L’incapacité d’imaginer, mais aussi les représentations qui empêchent de voir, de vouloir voir, d’aller voir ce qui les mettrait à mal, c’est bien le stade où en est arrivé notre société, et l’école y a été pour quelque chose. Toutes les représentations dont nous n’arrivons pas à nous débarrasser sont encore plus ancrées par la diffusion massive d’une information médiatique dont ceux qui ont ce pouvoir (les journalistes) sont eux-mêmes pris par leurs propres représentations. L’information qui devrait permettre la réflexion s’auto-enferme elle-même dans une pensée unique qu’elle propage sans même s’en rendre compte.

Pour arriver à fissurer cet état de fait, provoquer des transformations, changer l’ordre des choses, il n’y a pas d’autre solution que de faire voir, chercher à convaincre est inutile. Depuis que nous ne sommes plus en classe, nous les ex-instits de classe unique de 3ème type sommes dans l’impuissance puisque nous ne pouvons plus inviter à voir[4]. Aujourd’hui les expériences et écoles alternatives se multiplient. Elles produisent des vidéos, des films documentaires sont réalisés, des livres publiés… De nombreux groupes se constituent sans cesse. Mais tout cela sort difficilement des réseaux sociaux ou des cercles de déjà convaincus. Parfois, même dans leur proximité elles sont ignorées. La masse de la population parentale ignore totalement que d’autres pédagogies reconnues existent.
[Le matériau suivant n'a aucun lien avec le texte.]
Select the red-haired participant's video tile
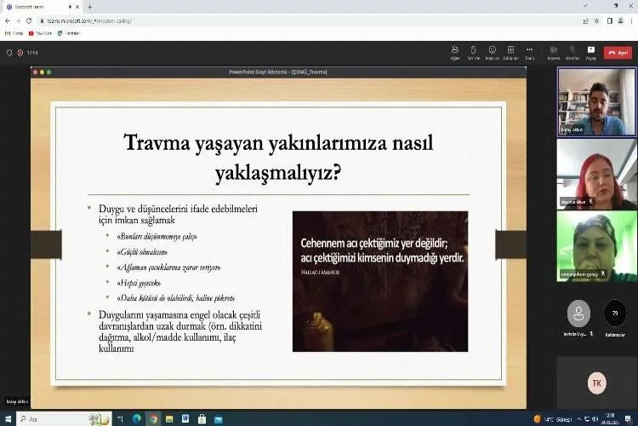This screenshot has width=638, height=426. tap(596, 174)
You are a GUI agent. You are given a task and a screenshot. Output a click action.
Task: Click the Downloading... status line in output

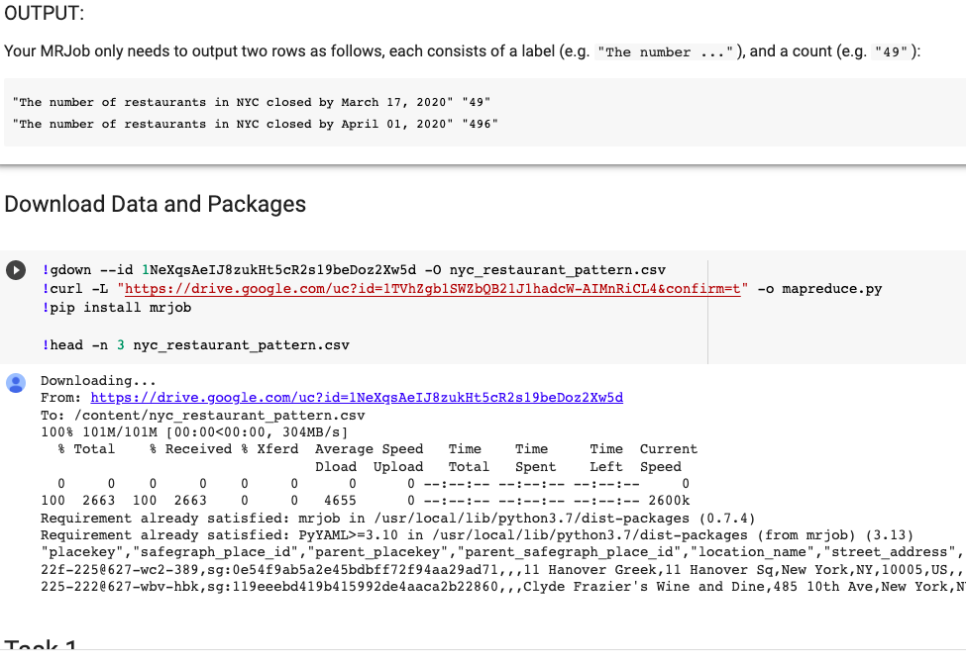click(x=89, y=380)
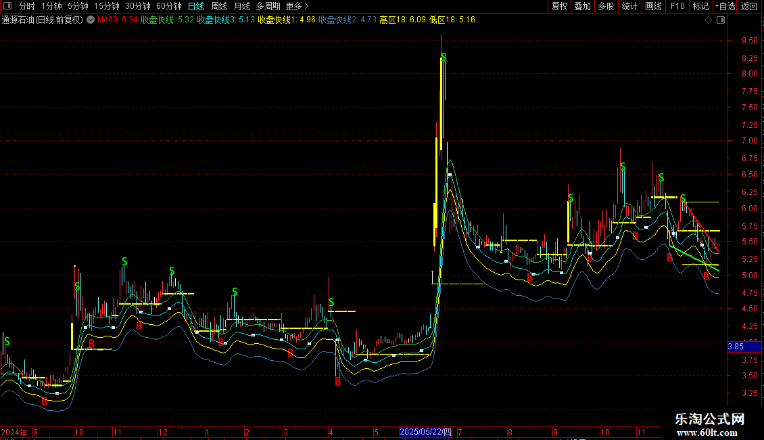Open the 复权 adjustment options
Image resolution: width=764 pixels, height=440 pixels.
(559, 6)
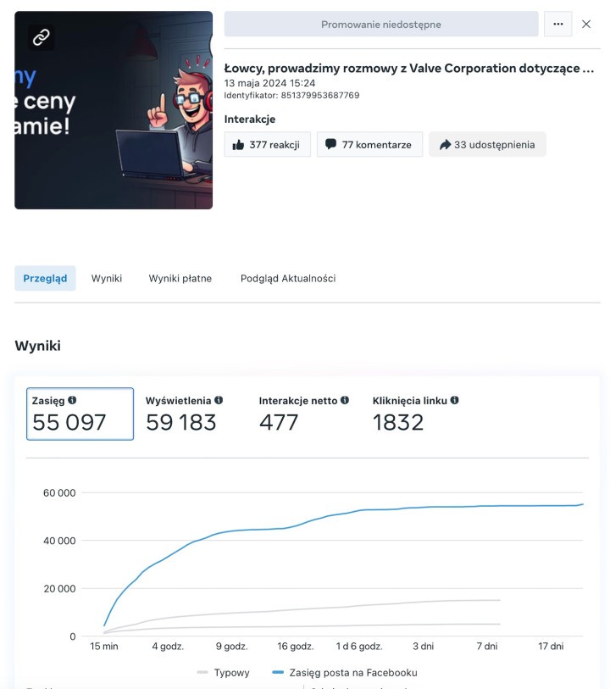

Notre problème comme le problème de toute notre société, c’est la visibilité de tous les possibles qui existent ou ont existé et ne sont plus conformes aux représentations courantes. Les transformations viendront toutes de la base, jamais du haut. De plus en plus nombreu(ses)x sont celles et ceux qui le mettent en acte sans bruit. Mais aussi plus ce qui a été créé par les représentations ancestrales les contraint, les dissimule ou les marginalise, empêche leur extension.

On peut espérer cependant que les réseaux qui se constituent de plus en plus, les multiples organisations qui militent pour une autre école, tous les projets qui naissent et se réalisent, toutes ces initiatives citoyennes se fédèrent pour se donner les moyens de faire voir, de donner à voir.

Le Printemps de l’Education est, à mon avis, l’espace qui devrait permettre la synergie de toutes ces forces. La prochaine rencontre qu’il organise aux Amanins et où beaucoup se retrouveront pourrait être une bonne occasion de se pencher aussi sur les moyens de se rendre visible à l’opinion publique.



[1] « envoyé spécial, Vive les instits » 1993

[2] La Reproduction  Éléments d’une théorie du système d’enseignement –1970 – Editions de Minuit.

[3] L’appel pour le droit donné à tous de choisir une école différente a quand même été signé par plus de 15000 personnes ! http://appelecolesdifferentes.blogspot.fr/

[4] Nous avions pu enrayer l’éradication des classes uniques de 1993 à 1997 (moratoire décrété par François Bayrou, supprimé par Ségolène Royal), parce que nous pouvions faire voir ce que beaucoup découvraient comme autre chose qui n’avait rien d’archaïque et que les médias le relayaient à cette époque. Mais il faut reconnaître que le relai médiatique était surtout dû aux opérations spectaculaires que nous coordonnions (en particulier en utilisant… le minitel !). La toute première avait été celle des parents et de la municipalité de Saint Martial d’Albarède en Dordogne. Académie, Préfecture et Conseil général avaient supprimé leur classe unique pendant les vacances en pensant que tous allaient apprécier le « progrès ». Le refus avait été unanime et il avait été organisé ce qu’ils ont appelé « une classe sauvage ». Du pain béni pour les télés ! Cela avait permis, un temps seulement, de faire découvrir à l’opinion publique que des parents, des enseignants, des municipalités, des villages appréciaient, vivaient intensément cette différence pour leurs enfants.